Mirror, Shoulder, Signal was shortlisted for the Man Booker International Prize 2017, and like it's colleague, the Man Booker Prize, this seems to imply a somewhat off-the-wall read. I haven't followed the International version of the prize in the past, but it probably represents my taste more than the English version.
This is a Danish author, in translation, and if I'm honest, not a lot happens. It's a short book at under 200 pages, and centres around Sonja, a middle-aged woman, who is trying prove something to herself by learning to drive. Her driving instructor won't let her touch the gear lever and changes gear for her, which is understandably frustrating.
She holds down a job translating a crime writer's novels from Swedish to Danish, and as he seems to be quite a well known author, this job gives Sonja some degree of respect. Meanwhile she goes for regular massage with Ellen, a somewhat forward masseuse who reads all sorts if importance into every ache and pain that Sonja confesses to.

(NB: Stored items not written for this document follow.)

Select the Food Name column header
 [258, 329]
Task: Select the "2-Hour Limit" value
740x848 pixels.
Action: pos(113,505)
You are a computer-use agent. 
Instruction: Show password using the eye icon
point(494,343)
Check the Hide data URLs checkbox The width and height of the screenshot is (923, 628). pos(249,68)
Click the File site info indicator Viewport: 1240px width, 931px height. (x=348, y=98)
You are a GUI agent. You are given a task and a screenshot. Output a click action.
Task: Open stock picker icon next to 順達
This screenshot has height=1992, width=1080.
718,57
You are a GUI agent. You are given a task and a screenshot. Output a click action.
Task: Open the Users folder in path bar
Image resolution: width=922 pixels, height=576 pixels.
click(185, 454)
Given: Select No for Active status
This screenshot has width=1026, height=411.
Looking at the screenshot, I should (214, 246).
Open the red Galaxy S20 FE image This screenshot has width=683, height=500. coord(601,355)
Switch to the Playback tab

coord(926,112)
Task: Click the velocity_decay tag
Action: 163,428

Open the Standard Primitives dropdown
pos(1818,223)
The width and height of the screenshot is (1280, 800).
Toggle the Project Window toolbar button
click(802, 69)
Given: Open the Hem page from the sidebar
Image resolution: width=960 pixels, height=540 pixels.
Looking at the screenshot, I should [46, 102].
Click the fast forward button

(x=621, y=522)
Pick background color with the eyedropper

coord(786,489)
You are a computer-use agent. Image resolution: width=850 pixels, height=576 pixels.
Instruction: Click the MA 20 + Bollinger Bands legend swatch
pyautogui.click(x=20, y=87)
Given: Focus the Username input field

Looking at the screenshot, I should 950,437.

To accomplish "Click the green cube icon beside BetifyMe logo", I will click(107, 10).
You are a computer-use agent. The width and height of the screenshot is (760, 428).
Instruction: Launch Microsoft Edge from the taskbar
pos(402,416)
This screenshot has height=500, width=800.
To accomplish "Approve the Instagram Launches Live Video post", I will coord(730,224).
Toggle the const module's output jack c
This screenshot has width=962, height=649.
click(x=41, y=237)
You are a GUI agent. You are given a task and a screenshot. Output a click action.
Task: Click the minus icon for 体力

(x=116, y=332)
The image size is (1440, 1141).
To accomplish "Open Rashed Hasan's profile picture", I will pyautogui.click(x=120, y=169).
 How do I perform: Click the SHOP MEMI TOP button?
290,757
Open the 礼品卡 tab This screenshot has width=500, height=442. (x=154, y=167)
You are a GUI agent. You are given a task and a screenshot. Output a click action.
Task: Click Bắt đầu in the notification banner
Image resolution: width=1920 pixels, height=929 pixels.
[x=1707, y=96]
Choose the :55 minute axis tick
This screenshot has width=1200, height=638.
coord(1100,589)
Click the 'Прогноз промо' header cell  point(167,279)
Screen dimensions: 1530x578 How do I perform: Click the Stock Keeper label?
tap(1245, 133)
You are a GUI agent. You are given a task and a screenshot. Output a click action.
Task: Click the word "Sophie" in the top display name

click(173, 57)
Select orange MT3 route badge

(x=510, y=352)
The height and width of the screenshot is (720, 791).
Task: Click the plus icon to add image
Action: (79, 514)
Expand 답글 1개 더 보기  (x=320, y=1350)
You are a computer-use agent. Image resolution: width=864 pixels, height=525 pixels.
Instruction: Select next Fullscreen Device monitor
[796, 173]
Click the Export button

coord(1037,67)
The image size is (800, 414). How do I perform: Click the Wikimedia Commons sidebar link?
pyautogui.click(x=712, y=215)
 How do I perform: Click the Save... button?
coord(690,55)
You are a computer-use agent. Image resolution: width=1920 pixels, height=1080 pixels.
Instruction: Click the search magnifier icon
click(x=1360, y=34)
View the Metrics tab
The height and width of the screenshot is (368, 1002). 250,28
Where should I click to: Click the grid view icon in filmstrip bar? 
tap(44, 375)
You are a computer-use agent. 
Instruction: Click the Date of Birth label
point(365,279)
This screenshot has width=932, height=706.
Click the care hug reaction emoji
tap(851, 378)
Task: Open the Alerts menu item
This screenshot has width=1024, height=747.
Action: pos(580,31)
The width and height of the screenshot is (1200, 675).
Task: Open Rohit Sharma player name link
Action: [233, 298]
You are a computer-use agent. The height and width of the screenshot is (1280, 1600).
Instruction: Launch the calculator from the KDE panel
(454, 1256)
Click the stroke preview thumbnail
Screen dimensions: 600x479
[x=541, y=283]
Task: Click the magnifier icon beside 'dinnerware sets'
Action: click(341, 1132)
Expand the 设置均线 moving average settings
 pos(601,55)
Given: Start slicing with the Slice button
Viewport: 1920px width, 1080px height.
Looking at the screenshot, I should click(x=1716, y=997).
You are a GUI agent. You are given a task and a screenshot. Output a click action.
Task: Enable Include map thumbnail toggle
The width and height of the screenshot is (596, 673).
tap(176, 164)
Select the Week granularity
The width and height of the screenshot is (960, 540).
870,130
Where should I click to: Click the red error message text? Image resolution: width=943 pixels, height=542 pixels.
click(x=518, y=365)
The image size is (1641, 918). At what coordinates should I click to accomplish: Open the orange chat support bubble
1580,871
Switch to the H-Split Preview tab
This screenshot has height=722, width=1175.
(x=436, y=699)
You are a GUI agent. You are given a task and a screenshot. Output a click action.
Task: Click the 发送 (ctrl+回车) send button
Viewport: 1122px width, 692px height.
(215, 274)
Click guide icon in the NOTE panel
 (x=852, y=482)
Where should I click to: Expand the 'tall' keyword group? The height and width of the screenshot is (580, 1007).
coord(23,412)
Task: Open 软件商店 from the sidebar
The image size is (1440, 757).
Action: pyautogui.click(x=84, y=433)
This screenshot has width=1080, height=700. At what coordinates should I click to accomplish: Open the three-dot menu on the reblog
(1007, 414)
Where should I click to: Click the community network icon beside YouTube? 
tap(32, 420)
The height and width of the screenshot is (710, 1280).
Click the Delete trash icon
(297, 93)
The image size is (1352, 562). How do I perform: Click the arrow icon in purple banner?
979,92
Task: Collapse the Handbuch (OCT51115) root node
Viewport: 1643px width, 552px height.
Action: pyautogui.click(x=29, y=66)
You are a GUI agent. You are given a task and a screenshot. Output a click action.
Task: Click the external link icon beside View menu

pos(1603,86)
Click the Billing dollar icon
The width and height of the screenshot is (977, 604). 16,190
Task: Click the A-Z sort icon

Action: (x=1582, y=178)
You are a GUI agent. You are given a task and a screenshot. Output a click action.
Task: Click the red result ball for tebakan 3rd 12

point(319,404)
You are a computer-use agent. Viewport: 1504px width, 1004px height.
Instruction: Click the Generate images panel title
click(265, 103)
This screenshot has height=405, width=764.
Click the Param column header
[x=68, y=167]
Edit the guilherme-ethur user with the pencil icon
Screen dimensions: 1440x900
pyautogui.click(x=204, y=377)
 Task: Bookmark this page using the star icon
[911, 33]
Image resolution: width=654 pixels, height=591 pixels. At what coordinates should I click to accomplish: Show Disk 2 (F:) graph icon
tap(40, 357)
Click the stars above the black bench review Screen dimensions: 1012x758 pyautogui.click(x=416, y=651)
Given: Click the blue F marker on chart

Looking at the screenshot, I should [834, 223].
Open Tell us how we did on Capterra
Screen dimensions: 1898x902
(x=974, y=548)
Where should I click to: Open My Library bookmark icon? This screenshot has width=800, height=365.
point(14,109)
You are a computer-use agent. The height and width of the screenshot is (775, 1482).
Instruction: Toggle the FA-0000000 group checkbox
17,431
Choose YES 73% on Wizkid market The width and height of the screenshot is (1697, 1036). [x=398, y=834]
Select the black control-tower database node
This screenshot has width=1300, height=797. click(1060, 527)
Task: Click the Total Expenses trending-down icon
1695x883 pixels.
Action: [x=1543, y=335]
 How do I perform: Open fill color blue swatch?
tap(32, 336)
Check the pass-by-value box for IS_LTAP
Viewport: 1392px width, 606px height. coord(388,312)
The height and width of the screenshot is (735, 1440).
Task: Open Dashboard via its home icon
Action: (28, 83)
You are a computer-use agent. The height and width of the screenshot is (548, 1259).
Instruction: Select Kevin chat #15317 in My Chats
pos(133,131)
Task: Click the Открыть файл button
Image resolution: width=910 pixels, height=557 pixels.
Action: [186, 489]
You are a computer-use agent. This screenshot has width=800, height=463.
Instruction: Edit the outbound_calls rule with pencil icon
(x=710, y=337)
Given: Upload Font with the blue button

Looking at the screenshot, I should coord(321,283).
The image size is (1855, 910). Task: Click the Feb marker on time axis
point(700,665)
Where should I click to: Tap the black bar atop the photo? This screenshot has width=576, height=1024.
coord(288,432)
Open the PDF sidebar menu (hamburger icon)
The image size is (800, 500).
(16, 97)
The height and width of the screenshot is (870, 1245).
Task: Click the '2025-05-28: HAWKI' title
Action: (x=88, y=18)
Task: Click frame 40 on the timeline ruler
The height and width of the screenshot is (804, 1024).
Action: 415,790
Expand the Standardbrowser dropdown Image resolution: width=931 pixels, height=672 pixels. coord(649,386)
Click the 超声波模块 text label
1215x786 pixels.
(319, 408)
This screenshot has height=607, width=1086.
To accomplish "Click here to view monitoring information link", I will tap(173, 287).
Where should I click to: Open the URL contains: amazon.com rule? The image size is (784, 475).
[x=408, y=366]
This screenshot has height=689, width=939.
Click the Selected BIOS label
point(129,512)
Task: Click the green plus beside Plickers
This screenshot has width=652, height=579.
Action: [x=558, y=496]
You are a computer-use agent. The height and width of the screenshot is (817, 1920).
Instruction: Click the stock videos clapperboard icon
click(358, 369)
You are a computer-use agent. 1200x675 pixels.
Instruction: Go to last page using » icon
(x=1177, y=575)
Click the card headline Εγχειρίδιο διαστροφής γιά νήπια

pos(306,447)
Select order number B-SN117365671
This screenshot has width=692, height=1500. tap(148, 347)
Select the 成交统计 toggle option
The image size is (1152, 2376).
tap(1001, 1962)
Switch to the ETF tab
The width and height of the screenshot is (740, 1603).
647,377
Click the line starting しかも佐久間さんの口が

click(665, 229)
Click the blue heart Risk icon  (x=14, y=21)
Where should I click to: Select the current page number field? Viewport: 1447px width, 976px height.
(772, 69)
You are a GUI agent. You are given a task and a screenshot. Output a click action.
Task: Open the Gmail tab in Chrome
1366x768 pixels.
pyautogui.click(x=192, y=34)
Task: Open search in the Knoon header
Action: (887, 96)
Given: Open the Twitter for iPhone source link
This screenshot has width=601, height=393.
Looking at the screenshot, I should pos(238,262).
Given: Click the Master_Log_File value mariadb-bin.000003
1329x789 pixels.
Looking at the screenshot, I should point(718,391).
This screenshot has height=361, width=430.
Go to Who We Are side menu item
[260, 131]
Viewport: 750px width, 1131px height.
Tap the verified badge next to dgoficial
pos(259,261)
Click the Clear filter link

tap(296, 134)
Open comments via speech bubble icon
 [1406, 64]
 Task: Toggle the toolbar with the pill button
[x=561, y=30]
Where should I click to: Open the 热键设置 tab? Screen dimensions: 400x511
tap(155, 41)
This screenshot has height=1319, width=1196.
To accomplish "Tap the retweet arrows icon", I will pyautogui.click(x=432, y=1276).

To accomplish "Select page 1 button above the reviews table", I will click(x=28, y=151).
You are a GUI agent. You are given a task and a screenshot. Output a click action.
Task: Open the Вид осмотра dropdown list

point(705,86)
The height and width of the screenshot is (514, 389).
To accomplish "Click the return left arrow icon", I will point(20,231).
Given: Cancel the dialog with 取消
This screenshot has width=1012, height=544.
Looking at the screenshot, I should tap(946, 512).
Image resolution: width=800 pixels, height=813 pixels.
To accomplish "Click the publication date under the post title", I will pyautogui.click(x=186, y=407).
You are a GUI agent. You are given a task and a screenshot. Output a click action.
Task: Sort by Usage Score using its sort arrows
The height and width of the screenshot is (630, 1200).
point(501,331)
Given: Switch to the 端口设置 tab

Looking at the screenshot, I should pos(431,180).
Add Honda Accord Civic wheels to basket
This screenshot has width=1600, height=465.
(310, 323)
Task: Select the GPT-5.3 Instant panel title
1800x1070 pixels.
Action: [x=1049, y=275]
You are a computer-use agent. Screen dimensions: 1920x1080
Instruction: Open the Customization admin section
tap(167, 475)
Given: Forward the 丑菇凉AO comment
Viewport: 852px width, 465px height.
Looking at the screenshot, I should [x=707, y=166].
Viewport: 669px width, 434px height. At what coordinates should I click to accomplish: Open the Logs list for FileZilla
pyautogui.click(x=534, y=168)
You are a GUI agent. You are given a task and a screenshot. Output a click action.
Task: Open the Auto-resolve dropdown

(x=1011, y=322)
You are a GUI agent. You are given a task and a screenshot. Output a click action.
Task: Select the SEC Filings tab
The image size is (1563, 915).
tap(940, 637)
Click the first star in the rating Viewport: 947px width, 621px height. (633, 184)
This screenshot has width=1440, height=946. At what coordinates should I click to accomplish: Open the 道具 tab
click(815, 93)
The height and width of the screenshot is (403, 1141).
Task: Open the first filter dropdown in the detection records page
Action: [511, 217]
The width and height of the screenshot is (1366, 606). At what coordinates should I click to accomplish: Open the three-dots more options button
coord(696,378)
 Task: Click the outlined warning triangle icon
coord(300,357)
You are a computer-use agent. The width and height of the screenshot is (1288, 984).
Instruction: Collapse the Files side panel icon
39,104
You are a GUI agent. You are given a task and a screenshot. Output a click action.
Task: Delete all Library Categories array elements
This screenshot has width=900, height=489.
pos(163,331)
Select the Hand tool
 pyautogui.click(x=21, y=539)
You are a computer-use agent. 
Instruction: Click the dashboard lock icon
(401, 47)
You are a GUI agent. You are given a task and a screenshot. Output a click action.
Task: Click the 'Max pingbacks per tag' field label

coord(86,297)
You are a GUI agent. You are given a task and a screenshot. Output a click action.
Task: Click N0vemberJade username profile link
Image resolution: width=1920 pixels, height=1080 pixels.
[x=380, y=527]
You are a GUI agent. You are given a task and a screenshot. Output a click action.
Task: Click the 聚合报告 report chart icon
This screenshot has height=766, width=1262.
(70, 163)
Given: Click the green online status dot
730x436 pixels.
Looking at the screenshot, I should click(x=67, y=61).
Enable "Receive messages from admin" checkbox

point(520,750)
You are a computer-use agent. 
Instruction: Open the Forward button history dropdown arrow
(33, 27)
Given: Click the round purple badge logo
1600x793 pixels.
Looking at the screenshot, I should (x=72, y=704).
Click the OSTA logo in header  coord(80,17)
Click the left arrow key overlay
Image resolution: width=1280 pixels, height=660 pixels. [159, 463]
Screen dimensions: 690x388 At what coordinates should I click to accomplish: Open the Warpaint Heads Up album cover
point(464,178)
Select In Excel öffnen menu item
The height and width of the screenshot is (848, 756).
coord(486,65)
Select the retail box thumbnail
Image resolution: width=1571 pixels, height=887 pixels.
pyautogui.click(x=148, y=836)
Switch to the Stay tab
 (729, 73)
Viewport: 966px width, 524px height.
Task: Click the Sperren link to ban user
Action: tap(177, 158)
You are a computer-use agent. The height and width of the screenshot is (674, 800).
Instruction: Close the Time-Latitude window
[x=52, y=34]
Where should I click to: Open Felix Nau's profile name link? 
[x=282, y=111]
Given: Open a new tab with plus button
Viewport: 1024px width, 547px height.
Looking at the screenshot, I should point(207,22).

Living in Copenhagen, Sonja frequently thinks with nostalgia of her childhood in the wilds of Denmark, where her sister, Kate, still lives. Kate avoids answering the phone and Sonja is progressively more frustrated by her inability to contact her sister.
"Sonja knows this much about love: there's not much of it in practice, but it's always thrived on people's tongues." (loc 777).
The translation was good and I guess I learned a little about life in Denmark, a place I've never been, but this is not a book I'll be encouraging everyone to buy.